• [Texto para analizar]:
___
Dotado con aulas virtuales, laboratorios especializados y conectividad a internet en cada salón, es el primer megacolegio de la región con capacidad para dos mil estudiantes de la ciudad.


El proyecto fue financiado con los nuevos recursos obtenidos de las contraprestaciones por explotación de sal que se lograron en 2009, después de una intensa batalla liderada por el alcalde Jorge Enrique González ante el Gobierno Nacional.

El complejo educativo, que tuvo un costo superior a los $5500 millones, beneficiará a estudiantes de sectores vulnerables, cuyas instituciones presentaban fallas severas en su infraestructura, y otras donde se generaba asinamiento.

En su diseño predominan las entradas de luz natural y los amplios espacios, dotados de herramientas tecnológicas de primer nivel como aulas virtuales, salas de informática, laboratorios y puertos de datos en cada uno de los salones.

El Nuevo colegio está ubicado en la zona institucional cerca a otros 2 centros educativos y junto a la Biblioteca Regional y al Centro de Educación Regional (Ceres Sabana Centro).

“Buscamos entregar espacios idóneos para el desarrollo del programa educativo que se brinda a estos niños y jóvenes, que difícilmente logran acceder a dichos espacios y herramientas”, afirmó el alcalde de la ciudad, Jorge Enrique González.

El Megacolegio de Zipaquirá cuenta también con zona de alimentación y un coliseo para el desarrollo de las actividades deportivas y artísticas.

“Es un colegio con una infraestructura y un apoyo tecnológico que no tiene ninguna institución en la ciudad, y que difícilmente se encuentran en el Departamento”, agregó el alcalde González.

Los primeros niños y jóvenes que disfrutarán del megacolegio serán los estudiantes de los colegios Vicenta Samper Madrid y Guillermo Quevedo Z. En la primera institución existían serios problemas estructurales y en la segunda, el número de estudiantes por salón ya superaba el límite establecido por el Ministerio de Educación.
___
• [Sección de datos]:
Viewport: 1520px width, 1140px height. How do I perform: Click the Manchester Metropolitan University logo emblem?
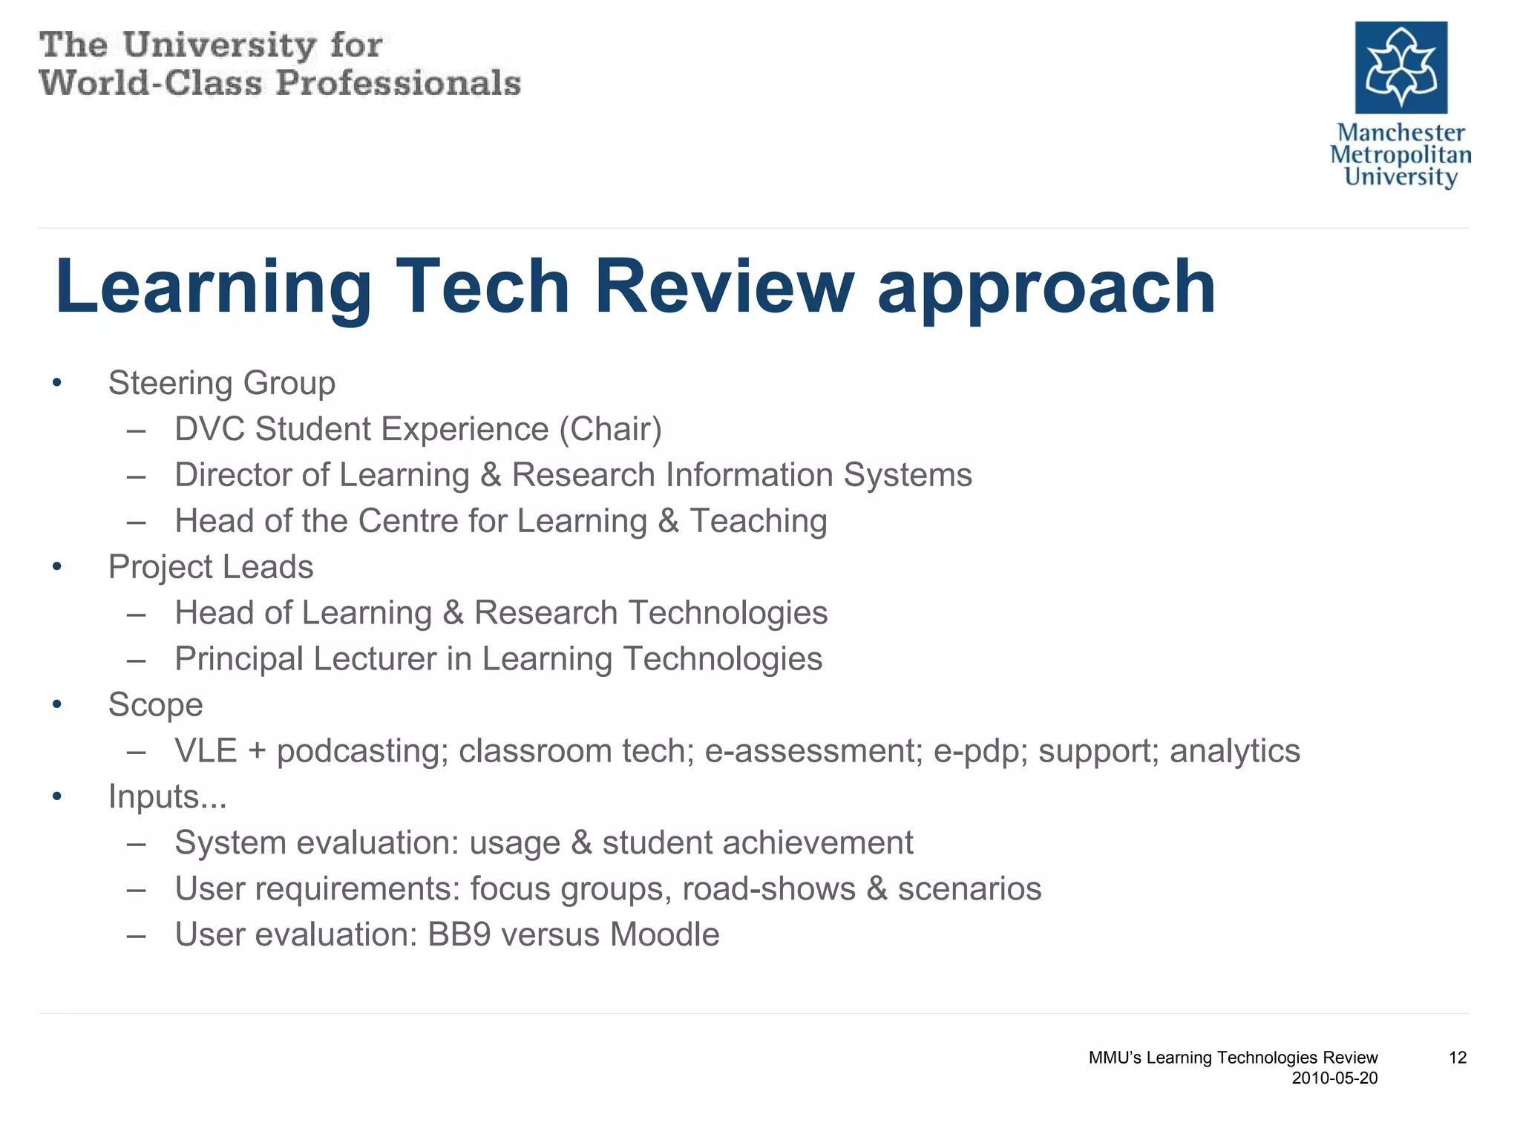(1401, 68)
___
• [Enunciado]: Según el texto sobre el megacolegio de Zipaquirá, ¿con qué recursos se financió el proyecto? Responde basándote solo en el texto.

• [Respuesta]: Con los nuevos recursos obtenidos de las contraprestaciones por explotación de sal que se lograron en 2009.